- **Prompt**
Please write out every entry below, word for word.

Given information START

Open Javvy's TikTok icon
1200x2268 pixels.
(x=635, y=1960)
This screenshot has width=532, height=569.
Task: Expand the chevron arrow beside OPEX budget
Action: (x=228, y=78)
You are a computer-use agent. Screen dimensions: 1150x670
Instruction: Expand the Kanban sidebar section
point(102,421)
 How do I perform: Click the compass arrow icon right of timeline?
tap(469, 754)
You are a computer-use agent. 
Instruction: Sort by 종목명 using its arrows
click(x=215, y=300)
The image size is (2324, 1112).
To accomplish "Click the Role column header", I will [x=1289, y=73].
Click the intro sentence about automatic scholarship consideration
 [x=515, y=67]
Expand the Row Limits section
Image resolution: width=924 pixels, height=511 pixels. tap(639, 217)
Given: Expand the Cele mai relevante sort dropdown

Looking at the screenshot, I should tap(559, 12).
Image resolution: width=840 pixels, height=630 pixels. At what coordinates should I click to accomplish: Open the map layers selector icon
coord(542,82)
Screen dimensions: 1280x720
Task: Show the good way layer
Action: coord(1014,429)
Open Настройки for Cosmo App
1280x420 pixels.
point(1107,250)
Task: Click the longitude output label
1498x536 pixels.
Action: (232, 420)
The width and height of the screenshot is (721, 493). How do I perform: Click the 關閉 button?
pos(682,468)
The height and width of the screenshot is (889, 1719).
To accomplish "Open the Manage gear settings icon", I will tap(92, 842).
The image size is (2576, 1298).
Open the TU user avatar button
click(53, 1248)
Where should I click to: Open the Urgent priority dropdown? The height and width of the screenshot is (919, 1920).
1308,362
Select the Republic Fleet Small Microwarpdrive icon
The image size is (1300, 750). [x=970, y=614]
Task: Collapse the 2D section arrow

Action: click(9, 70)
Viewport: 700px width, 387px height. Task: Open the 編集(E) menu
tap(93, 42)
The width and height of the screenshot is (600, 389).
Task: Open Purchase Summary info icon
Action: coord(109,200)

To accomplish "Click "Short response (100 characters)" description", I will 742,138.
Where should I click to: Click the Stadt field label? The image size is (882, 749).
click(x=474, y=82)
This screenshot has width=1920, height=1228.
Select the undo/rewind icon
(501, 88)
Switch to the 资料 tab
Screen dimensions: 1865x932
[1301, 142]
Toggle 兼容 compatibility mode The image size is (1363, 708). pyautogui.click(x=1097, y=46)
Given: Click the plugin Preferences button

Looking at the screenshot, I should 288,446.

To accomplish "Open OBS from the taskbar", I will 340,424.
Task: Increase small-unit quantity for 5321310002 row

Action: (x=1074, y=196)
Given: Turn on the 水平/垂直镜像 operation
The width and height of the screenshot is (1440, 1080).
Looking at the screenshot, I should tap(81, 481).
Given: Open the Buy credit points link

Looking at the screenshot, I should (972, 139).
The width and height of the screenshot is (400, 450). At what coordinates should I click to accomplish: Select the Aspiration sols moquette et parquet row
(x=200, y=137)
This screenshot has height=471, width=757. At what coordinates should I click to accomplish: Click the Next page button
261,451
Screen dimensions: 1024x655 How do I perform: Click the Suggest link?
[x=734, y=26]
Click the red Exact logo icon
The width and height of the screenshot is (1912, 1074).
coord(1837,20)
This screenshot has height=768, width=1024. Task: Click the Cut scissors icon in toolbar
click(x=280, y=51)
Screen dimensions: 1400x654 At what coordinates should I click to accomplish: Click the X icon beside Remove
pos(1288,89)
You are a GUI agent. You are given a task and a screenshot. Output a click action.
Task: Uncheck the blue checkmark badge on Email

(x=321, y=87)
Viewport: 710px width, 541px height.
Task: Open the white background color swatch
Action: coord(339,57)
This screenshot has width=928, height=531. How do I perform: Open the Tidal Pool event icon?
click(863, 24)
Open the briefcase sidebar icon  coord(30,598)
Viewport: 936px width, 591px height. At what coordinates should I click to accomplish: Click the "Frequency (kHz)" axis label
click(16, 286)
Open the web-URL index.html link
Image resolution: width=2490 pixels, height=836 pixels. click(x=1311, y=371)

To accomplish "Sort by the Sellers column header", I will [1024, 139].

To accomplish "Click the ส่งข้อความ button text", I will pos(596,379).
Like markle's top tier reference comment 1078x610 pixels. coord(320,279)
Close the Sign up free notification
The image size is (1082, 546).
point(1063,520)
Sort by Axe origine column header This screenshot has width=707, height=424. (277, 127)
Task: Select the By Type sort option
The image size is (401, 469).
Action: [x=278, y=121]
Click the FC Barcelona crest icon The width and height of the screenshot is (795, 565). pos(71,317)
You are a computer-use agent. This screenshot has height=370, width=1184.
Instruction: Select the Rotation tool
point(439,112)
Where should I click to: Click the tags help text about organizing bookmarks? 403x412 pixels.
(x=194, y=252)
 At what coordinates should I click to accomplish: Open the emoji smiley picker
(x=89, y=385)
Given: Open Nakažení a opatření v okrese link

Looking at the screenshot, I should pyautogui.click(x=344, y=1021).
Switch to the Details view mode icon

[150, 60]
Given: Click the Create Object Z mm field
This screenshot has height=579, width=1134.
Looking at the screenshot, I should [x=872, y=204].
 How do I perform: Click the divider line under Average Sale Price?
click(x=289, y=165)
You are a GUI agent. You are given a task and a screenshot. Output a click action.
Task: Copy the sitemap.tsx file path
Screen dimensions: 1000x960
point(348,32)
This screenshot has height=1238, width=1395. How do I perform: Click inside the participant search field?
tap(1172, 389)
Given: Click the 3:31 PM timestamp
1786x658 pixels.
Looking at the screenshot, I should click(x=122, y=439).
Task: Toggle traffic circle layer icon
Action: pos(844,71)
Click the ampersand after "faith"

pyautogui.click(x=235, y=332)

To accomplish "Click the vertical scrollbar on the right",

Given information END

- **Your solution**
Open Javvy's TikTok icon
1200x2268 pixels.
(x=635, y=1960)
This screenshot has width=532, height=569.
Task: Expand the chevron arrow beside OPEX budget
Action: (x=228, y=78)
You are a computer-use agent. Screen dimensions: 1150x670
Instruction: Expand the Kanban sidebar section
point(102,421)
 How do I perform: Click the compass arrow icon right of timeline?
tap(469, 754)
You are a computer-use agent. 
Instruction: Sort by 종목명 using its arrows
click(x=215, y=300)
The image size is (2324, 1112).
To accomplish "Click the Role column header", I will [x=1289, y=73].
Click the intro sentence about automatic scholarship consideration
 [x=515, y=67]
Expand the Row Limits section
Image resolution: width=924 pixels, height=511 pixels. tap(639, 217)
Given: Expand the Cele mai relevante sort dropdown

Looking at the screenshot, I should tap(559, 12).
Image resolution: width=840 pixels, height=630 pixels. At what coordinates should I click to accomplish: Open the map layers selector icon
coord(542,82)
Screen dimensions: 1280x720
Task: Show the good way layer
Action: coord(1014,429)
Open Настройки for Cosmo App
1280x420 pixels.
point(1107,250)
Task: Click the longitude output label
1498x536 pixels.
Action: (232, 420)
The width and height of the screenshot is (721, 493). How do I perform: Click the 關閉 button?
pos(682,468)
The height and width of the screenshot is (889, 1719).
To accomplish "Open the Manage gear settings icon", I will tap(92, 842).
The image size is (2576, 1298).
Open the TU user avatar button
click(53, 1248)
Where should I click to: Open the Urgent priority dropdown? The height and width of the screenshot is (919, 1920).
1308,362
Select the Republic Fleet Small Microwarpdrive icon
The image size is (1300, 750). [x=970, y=614]
Task: Collapse the 2D section arrow

Action: click(9, 70)
Viewport: 700px width, 387px height. Task: Open the 編集(E) menu
tap(93, 42)
The width and height of the screenshot is (600, 389).
Task: Open Purchase Summary info icon
Action: coord(109,200)

To accomplish "Click "Short response (100 characters)" description", I will 742,138.
Where should I click to: Click the Stadt field label? The image size is (882, 749).
click(x=474, y=82)
This screenshot has width=1920, height=1228.
Select the undo/rewind icon
(501, 88)
Switch to the 资料 tab
Screen dimensions: 1865x932
[1301, 142]
Toggle 兼容 compatibility mode The image size is (1363, 708). pyautogui.click(x=1097, y=46)
Given: Click the plugin Preferences button

Looking at the screenshot, I should 288,446.

To accomplish "Open OBS from the taskbar", I will 340,424.
Task: Increase small-unit quantity for 5321310002 row

Action: (x=1074, y=196)
Given: Turn on the 水平/垂直镜像 operation
The width and height of the screenshot is (1440, 1080).
Looking at the screenshot, I should tap(81, 481).
Given: Open the Buy credit points link

Looking at the screenshot, I should (972, 139).
The width and height of the screenshot is (400, 450). At what coordinates should I click to accomplish: Select the Aspiration sols moquette et parquet row
(x=200, y=137)
This screenshot has height=471, width=757. At what coordinates should I click to accomplish: Click the Next page button
261,451
Screen dimensions: 1024x655 How do I perform: Click the Suggest link?
[x=734, y=26]
Click the red Exact logo icon
The width and height of the screenshot is (1912, 1074).
coord(1837,20)
This screenshot has height=768, width=1024. Task: Click the Cut scissors icon in toolbar
click(x=280, y=51)
Screen dimensions: 1400x654 At what coordinates should I click to accomplish: Click the X icon beside Remove
pos(1288,89)
You are a GUI agent. You are given a task and a screenshot. Output a click action.
Task: Uncheck the blue checkmark badge on Email

(x=321, y=87)
Viewport: 710px width, 541px height.
Task: Open the white background color swatch
Action: coord(339,57)
This screenshot has width=928, height=531. How do I perform: Open the Tidal Pool event icon?
click(863, 24)
Open the briefcase sidebar icon  coord(30,598)
Viewport: 936px width, 591px height. At what coordinates should I click to accomplish: Click the "Frequency (kHz)" axis label
click(16, 286)
Open the web-URL index.html link
Image resolution: width=2490 pixels, height=836 pixels. click(x=1311, y=371)

To accomplish "Sort by the Sellers column header", I will [1024, 139].

To accomplish "Click the ส่งข้อความ button text", I will pos(596,379).
Like markle's top tier reference comment 1078x610 pixels. coord(320,279)
Close the Sign up free notification
The image size is (1082, 546).
point(1063,520)
Sort by Axe origine column header This screenshot has width=707, height=424. (277, 127)
Task: Select the By Type sort option
The image size is (401, 469).
Action: [x=278, y=121]
Click the FC Barcelona crest icon The width and height of the screenshot is (795, 565). pos(71,317)
You are a computer-use agent. This screenshot has height=370, width=1184.
Instruction: Select the Rotation tool
point(439,112)
Where should I click to: Click the tags help text about organizing bookmarks? 403x412 pixels.
(x=194, y=252)
 At what coordinates should I click to accomplish: Open the emoji smiley picker
(x=89, y=385)
Given: Open Nakažení a opatření v okrese link

Looking at the screenshot, I should pyautogui.click(x=344, y=1021).
Switch to the Details view mode icon

[150, 60]
Given: Click the Create Object Z mm field
This screenshot has height=579, width=1134.
Looking at the screenshot, I should [x=872, y=204].
 How do I perform: Click the divider line under Average Sale Price?
click(x=289, y=165)
You are a GUI agent. You are given a task and a screenshot. Output a click action.
Task: Copy the sitemap.tsx file path
Screen dimensions: 1000x960
point(348,32)
This screenshot has height=1238, width=1395. How do I perform: Click inside the participant search field?
tap(1172, 389)
Given: Click the 3:31 PM timestamp
1786x658 pixels.
Looking at the screenshot, I should click(x=122, y=439).
Task: Toggle traffic circle layer icon
Action: pos(844,71)
Click the ampersand after "faith"

pyautogui.click(x=235, y=332)

To accomplish "Click the vertical scrollbar on the right",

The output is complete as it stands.